Copy out precisely the line that holds "הרגע שבו אוחנה" and all the lines following it in the data, up to and including the last one, and no others.

---------- Dataset records

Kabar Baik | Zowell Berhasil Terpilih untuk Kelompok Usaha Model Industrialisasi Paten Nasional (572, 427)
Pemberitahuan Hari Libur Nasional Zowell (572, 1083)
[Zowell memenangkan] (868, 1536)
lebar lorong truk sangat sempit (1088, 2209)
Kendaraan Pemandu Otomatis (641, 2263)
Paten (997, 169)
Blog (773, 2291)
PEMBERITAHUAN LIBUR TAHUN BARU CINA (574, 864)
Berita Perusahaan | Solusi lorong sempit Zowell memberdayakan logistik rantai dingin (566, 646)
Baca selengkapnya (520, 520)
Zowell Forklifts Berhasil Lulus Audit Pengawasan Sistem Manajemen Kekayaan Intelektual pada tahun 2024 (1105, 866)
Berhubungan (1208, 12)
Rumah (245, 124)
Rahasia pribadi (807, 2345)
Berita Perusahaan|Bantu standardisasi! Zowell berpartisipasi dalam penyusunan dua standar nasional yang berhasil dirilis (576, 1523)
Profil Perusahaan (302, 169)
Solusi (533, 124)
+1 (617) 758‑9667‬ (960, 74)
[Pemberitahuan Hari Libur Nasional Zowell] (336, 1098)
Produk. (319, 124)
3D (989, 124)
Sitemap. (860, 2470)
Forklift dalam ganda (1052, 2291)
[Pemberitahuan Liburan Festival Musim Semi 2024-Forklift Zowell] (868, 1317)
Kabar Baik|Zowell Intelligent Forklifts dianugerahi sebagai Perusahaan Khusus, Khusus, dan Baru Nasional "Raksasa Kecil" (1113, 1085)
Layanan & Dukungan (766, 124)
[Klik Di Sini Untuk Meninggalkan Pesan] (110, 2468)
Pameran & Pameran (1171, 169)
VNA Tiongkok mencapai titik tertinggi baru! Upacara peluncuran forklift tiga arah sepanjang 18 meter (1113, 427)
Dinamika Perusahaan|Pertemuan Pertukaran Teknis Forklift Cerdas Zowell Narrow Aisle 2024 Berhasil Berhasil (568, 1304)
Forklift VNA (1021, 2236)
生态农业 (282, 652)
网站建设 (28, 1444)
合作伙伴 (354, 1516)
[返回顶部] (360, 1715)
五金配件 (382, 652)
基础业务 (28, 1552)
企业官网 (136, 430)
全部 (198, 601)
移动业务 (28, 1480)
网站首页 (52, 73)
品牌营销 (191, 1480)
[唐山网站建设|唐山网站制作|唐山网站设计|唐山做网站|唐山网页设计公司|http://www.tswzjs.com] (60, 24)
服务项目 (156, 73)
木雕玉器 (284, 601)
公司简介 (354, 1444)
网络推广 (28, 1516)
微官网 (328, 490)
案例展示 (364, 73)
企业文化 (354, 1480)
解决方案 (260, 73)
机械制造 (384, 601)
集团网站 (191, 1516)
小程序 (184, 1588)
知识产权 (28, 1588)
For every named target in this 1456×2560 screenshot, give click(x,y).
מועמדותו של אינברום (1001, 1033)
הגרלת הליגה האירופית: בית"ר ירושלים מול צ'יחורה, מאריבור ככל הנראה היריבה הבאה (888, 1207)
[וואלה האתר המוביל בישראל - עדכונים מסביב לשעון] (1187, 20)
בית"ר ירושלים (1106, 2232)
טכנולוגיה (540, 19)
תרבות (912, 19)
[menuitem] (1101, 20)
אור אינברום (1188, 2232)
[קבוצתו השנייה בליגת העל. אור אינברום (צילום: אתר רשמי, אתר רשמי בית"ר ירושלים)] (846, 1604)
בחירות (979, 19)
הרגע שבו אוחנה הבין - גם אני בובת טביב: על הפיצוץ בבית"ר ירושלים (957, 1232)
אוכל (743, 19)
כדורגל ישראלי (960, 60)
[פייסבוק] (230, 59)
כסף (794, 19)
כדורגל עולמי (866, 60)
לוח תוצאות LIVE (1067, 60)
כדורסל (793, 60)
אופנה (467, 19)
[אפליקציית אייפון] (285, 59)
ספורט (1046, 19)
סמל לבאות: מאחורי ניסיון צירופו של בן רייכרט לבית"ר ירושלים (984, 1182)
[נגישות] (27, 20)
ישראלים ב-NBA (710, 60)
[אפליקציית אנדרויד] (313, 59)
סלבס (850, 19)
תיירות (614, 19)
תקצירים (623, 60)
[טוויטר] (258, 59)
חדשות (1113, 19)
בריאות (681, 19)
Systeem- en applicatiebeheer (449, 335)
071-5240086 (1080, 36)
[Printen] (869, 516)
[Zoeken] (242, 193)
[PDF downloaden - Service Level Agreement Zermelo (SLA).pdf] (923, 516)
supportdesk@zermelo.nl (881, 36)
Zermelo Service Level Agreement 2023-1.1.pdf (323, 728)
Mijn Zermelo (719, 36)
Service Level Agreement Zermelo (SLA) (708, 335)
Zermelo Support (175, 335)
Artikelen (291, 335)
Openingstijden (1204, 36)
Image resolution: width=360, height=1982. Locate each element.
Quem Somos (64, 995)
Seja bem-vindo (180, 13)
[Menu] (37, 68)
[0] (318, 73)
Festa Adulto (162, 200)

--------------------

* Response to the exercise:
הרגע שבו אוחנה הבין - גם אני בובת טביב: על הפיצוץ בבית"ר ירושלים (957, 1232)
אוכל (743, 19)
כדורגל ישראלי (960, 60)
[פייסבוק] (230, 59)
כסף (794, 19)
כדורגל עולמי (866, 60)
לוח תוצאות LIVE (1067, 60)
כדורסל (793, 60)
אופנה (467, 19)
[אפליקציית אייפון] (285, 59)
ספורט (1046, 19)
סמל לבאות: מאחורי ניסיון צירופו של בן רייכרט לבית"ר ירושלים (984, 1182)
[נגישות] (27, 20)
ישראלים ב-NBA (710, 60)
[אפליקציית אנדרויד] (313, 59)
סלבס (850, 19)
תיירות (614, 19)
תקצירים (623, 60)
[טוויטר] (258, 59)
חדשות (1113, 19)
בריאות (681, 19)
Systeem- en applicatiebeheer (449, 335)
071-5240086 (1080, 36)
[Printen] (869, 516)
[Zoeken] (242, 193)
[PDF downloaden - Service Level Agreement Zermelo (SLA).pdf] (923, 516)
supportdesk@zermelo.nl (881, 36)
Zermelo Service Level Agreement 2023-1.1.pdf (323, 728)
Mijn Zermelo (719, 36)
Service Level Agreement Zermelo (SLA) (708, 335)
Zermelo Support (175, 335)
Artikelen (291, 335)
Openingstijden (1204, 36)
Image resolution: width=360, height=1982. Locate each element.
Quem Somos (64, 995)
Seja bem-vindo (180, 13)
[Menu] (37, 68)
[0] (318, 73)
Festa Adulto (162, 200)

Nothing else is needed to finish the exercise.